-- Opening Marker --

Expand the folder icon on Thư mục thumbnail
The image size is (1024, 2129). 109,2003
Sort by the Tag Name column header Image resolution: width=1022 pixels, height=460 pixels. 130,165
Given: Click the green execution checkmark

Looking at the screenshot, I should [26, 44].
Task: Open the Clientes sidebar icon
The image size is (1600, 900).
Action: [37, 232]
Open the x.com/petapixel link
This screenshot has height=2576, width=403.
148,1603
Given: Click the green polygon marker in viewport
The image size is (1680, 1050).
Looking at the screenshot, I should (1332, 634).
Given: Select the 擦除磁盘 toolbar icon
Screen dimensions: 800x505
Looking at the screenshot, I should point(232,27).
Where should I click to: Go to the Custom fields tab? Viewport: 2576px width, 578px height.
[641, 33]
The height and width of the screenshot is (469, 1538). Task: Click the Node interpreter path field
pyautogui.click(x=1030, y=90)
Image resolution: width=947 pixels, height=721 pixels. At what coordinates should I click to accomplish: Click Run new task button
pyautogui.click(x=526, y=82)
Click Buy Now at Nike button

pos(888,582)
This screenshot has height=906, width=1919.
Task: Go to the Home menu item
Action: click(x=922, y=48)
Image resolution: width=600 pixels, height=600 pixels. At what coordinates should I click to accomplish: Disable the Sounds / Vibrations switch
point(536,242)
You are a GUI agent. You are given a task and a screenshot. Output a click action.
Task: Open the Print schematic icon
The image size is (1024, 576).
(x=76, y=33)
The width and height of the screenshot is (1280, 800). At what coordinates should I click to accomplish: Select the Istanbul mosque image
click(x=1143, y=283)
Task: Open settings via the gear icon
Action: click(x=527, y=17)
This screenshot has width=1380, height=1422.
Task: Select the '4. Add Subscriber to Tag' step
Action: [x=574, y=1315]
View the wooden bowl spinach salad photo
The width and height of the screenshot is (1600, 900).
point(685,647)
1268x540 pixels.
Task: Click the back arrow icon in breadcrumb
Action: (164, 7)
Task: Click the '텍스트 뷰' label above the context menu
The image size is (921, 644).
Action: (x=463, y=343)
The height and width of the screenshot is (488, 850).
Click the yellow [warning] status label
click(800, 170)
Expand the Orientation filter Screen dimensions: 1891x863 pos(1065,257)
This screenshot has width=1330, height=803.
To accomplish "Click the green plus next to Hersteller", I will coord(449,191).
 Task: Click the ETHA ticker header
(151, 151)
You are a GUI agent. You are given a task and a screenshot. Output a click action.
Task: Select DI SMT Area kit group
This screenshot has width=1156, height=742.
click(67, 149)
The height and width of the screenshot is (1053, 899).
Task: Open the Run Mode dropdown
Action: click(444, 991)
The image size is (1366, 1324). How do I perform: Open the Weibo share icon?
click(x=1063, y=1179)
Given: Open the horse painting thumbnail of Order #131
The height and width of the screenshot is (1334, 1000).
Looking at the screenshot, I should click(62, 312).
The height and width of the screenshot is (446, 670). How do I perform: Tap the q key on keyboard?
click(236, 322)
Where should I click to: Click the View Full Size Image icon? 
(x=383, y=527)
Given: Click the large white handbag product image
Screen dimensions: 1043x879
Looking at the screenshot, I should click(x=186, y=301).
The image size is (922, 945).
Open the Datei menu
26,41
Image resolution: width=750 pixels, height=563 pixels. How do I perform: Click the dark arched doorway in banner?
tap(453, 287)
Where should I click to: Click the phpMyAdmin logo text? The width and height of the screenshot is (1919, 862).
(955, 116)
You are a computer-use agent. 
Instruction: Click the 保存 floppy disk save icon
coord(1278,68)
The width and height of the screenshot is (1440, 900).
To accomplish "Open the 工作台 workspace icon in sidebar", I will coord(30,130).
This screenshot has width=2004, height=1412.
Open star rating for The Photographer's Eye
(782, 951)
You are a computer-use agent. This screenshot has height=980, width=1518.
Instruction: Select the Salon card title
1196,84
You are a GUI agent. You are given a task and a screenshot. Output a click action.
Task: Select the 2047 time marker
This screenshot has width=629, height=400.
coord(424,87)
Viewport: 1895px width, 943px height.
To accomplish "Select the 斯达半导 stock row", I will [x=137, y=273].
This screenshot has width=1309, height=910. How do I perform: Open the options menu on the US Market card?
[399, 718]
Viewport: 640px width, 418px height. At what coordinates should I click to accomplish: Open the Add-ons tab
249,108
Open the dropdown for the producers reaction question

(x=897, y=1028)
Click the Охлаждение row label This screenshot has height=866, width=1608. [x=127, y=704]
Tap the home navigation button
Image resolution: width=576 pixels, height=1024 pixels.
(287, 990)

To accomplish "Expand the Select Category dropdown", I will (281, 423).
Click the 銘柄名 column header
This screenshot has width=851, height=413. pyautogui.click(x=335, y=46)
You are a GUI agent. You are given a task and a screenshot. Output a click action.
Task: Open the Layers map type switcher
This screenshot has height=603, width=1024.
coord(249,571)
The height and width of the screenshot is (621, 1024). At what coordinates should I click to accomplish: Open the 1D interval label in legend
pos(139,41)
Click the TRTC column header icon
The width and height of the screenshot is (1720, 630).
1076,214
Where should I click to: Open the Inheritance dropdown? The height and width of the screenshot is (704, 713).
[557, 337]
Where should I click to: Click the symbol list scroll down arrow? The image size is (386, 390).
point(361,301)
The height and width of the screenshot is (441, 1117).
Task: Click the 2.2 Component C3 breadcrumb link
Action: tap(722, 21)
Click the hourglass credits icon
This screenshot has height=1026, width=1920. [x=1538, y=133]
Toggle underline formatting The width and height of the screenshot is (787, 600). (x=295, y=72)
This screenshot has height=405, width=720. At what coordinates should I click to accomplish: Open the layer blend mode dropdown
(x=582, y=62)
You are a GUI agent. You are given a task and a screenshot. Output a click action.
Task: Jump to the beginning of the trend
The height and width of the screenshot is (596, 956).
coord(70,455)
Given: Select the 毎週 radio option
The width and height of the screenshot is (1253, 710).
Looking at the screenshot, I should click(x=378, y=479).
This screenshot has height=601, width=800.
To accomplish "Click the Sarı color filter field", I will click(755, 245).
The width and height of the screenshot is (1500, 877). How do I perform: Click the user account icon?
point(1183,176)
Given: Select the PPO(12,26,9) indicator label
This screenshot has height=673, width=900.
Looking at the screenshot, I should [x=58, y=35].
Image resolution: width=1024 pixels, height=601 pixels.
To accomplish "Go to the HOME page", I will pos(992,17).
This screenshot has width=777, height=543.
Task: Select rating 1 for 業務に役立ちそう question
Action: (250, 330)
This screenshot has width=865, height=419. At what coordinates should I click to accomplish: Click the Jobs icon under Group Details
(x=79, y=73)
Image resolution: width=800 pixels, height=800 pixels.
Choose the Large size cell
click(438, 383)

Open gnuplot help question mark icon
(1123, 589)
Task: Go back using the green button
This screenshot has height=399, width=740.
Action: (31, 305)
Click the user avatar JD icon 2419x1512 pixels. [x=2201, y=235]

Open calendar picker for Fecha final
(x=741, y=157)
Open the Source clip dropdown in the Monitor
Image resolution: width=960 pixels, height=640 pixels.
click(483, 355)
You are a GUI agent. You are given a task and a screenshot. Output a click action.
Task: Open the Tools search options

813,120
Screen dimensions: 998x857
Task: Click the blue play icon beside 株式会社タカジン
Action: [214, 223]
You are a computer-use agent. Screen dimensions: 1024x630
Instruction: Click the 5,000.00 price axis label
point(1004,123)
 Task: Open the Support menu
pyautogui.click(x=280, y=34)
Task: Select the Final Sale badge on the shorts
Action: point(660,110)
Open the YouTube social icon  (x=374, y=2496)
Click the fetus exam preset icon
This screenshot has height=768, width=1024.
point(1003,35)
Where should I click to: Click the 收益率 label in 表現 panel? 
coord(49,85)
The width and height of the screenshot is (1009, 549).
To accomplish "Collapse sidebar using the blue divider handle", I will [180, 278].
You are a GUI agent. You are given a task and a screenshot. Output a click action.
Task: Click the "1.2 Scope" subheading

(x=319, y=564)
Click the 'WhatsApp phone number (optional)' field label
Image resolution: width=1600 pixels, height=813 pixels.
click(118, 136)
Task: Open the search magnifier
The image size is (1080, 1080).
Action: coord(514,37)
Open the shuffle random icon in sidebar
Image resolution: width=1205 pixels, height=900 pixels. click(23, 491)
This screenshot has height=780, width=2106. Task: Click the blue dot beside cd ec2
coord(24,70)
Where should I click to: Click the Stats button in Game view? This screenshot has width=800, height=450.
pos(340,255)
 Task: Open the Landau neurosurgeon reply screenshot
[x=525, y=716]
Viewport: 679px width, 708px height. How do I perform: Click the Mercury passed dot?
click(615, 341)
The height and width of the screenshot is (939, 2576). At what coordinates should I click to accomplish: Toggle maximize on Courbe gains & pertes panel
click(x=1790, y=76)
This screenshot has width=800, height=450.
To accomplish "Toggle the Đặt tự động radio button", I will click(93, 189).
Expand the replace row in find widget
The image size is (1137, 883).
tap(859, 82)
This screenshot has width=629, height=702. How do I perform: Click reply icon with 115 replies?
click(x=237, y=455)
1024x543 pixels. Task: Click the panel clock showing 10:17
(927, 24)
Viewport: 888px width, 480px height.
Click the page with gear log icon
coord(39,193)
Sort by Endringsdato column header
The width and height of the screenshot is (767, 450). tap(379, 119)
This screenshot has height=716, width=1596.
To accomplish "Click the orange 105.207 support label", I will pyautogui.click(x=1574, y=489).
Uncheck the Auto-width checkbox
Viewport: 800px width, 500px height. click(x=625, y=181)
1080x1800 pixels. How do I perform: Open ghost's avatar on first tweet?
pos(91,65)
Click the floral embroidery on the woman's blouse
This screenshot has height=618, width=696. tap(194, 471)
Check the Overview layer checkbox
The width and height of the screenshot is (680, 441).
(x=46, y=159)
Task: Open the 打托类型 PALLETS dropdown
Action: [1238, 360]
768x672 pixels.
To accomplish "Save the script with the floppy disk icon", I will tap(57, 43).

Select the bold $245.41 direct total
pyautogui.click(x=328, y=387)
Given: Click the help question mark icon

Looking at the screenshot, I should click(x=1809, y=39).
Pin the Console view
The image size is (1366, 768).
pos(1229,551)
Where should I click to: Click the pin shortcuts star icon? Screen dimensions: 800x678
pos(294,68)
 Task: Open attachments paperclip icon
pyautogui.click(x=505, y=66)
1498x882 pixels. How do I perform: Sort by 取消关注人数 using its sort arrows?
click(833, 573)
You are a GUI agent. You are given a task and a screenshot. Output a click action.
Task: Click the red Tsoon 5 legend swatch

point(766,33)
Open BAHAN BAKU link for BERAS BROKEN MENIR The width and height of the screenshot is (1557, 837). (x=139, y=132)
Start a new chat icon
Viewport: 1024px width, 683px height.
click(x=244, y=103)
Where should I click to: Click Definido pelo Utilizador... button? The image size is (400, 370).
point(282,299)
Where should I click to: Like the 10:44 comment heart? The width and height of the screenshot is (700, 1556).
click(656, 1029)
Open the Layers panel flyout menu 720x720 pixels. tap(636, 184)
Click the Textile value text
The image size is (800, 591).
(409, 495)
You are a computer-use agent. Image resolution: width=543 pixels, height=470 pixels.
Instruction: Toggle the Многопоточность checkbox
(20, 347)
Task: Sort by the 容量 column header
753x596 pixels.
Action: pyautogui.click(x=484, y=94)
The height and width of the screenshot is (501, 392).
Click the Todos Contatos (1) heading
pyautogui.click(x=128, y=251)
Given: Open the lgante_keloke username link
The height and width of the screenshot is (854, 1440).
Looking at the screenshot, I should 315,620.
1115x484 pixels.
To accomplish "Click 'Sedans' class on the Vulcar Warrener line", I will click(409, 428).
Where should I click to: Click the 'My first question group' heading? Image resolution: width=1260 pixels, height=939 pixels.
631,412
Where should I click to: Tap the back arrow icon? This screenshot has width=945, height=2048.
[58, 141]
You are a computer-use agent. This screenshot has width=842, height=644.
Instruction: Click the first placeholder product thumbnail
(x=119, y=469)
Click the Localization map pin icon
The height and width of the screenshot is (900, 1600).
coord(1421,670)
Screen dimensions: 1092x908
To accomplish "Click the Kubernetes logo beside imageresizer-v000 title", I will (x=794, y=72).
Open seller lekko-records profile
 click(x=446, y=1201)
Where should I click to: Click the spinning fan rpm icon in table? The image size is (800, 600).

-- Closing Marker --

[TASK STATEMENT]: With the line that contains "Open seller lekko-records profile" as the start, output every line through the end of the entries exactly. Add no other lines.

[RESULT]:
Open seller lekko-records profile
 click(x=446, y=1201)
Where should I click to: Click the spinning fan rpm icon in table? The image size is (800, 600).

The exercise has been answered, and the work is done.